» **Objective**
Retype every line of the material below without any changes.

Target pointing data
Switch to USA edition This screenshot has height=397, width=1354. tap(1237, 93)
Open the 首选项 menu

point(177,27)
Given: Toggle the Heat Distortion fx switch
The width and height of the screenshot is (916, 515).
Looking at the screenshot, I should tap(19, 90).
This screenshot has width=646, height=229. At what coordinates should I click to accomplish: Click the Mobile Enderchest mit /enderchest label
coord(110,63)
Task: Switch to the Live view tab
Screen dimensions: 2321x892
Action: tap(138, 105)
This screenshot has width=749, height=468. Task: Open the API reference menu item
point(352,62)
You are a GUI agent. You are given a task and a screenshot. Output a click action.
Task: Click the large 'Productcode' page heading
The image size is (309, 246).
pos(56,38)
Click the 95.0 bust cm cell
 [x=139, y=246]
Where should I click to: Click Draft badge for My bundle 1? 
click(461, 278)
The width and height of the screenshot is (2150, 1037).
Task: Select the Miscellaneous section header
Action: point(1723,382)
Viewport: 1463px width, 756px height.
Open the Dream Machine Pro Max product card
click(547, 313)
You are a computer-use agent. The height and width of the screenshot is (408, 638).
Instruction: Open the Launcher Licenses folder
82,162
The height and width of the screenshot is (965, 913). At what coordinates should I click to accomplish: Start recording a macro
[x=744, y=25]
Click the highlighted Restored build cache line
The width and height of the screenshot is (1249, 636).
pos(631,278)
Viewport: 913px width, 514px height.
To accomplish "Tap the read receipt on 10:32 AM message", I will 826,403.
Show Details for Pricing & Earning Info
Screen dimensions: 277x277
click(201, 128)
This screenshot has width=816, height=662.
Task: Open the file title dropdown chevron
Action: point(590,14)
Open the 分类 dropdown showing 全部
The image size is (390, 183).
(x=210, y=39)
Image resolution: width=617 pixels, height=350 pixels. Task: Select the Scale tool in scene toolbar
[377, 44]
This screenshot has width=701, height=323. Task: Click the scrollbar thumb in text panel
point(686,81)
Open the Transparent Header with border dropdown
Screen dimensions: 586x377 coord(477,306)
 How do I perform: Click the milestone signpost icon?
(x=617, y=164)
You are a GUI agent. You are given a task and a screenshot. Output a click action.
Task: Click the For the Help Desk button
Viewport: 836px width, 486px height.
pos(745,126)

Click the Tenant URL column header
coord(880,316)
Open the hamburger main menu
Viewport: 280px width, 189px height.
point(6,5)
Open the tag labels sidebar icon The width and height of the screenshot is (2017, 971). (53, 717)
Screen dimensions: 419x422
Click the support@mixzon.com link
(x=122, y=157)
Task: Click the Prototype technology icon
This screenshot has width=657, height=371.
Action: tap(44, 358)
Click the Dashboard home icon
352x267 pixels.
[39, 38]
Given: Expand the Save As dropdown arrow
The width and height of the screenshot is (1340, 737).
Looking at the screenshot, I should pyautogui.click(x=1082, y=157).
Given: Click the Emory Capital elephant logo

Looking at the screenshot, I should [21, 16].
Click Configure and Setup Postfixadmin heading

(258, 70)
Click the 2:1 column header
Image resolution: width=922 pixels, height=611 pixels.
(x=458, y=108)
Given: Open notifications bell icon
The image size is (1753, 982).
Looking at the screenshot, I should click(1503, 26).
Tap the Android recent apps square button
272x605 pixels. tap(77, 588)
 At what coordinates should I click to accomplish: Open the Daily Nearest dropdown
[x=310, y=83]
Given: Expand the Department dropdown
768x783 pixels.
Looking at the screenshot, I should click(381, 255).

» **The answer**
Switch to USA edition This screenshot has height=397, width=1354. tap(1237, 93)
Open the 首选项 menu

point(177,27)
Given: Toggle the Heat Distortion fx switch
The width and height of the screenshot is (916, 515).
Looking at the screenshot, I should tap(19, 90).
This screenshot has width=646, height=229. At what coordinates should I click to accomplish: Click the Mobile Enderchest mit /enderchest label
coord(110,63)
Task: Switch to the Live view tab
Screen dimensions: 2321x892
Action: tap(138, 105)
This screenshot has width=749, height=468. Task: Open the API reference menu item
point(352,62)
You are a GUI agent. You are given a task and a screenshot. Output a click action.
Task: Click the large 'Productcode' page heading
The image size is (309, 246).
pos(56,38)
Click the 95.0 bust cm cell
 [x=139, y=246]
Where should I click to: Click Draft badge for My bundle 1? 
click(461, 278)
The width and height of the screenshot is (2150, 1037).
Task: Select the Miscellaneous section header
Action: point(1723,382)
Viewport: 1463px width, 756px height.
Open the Dream Machine Pro Max product card
click(547, 313)
You are a computer-use agent. The height and width of the screenshot is (408, 638).
Instruction: Open the Launcher Licenses folder
82,162
The height and width of the screenshot is (965, 913). At what coordinates should I click to accomplish: Start recording a macro
[x=744, y=25]
Click the highlighted Restored build cache line
The width and height of the screenshot is (1249, 636).
pos(631,278)
Viewport: 913px width, 514px height.
To accomplish "Tap the read receipt on 10:32 AM message", I will 826,403.
Show Details for Pricing & Earning Info
Screen dimensions: 277x277
click(201, 128)
This screenshot has width=816, height=662.
Task: Open the file title dropdown chevron
Action: point(590,14)
Open the 分类 dropdown showing 全部
The image size is (390, 183).
(x=210, y=39)
Image resolution: width=617 pixels, height=350 pixels. Task: Select the Scale tool in scene toolbar
[377, 44]
This screenshot has width=701, height=323. Task: Click the scrollbar thumb in text panel
point(686,81)
Open the Transparent Header with border dropdown
Screen dimensions: 586x377 coord(477,306)
 How do I perform: Click the milestone signpost icon?
(x=617, y=164)
You are a GUI agent. You are given a task and a screenshot. Output a click action.
Task: Click the For the Help Desk button
Viewport: 836px width, 486px height.
pos(745,126)

Click the Tenant URL column header
coord(880,316)
Open the hamburger main menu
Viewport: 280px width, 189px height.
point(6,5)
Open the tag labels sidebar icon The width and height of the screenshot is (2017, 971). (53, 717)
Screen dimensions: 419x422
Click the support@mixzon.com link
(x=122, y=157)
Task: Click the Prototype technology icon
This screenshot has width=657, height=371.
Action: tap(44, 358)
Click the Dashboard home icon
352x267 pixels.
[39, 38]
Given: Expand the Save As dropdown arrow
The width and height of the screenshot is (1340, 737).
Looking at the screenshot, I should pyautogui.click(x=1082, y=157).
Given: Click the Emory Capital elephant logo

Looking at the screenshot, I should [21, 16].
Click Configure and Setup Postfixadmin heading

(258, 70)
Click the 2:1 column header
Image resolution: width=922 pixels, height=611 pixels.
(x=458, y=108)
Given: Open notifications bell icon
The image size is (1753, 982).
Looking at the screenshot, I should click(1503, 26).
Tap the Android recent apps square button
272x605 pixels. tap(77, 588)
 At what coordinates should I click to accomplish: Open the Daily Nearest dropdown
[x=310, y=83]
Given: Expand the Department dropdown
768x783 pixels.
Looking at the screenshot, I should click(381, 255).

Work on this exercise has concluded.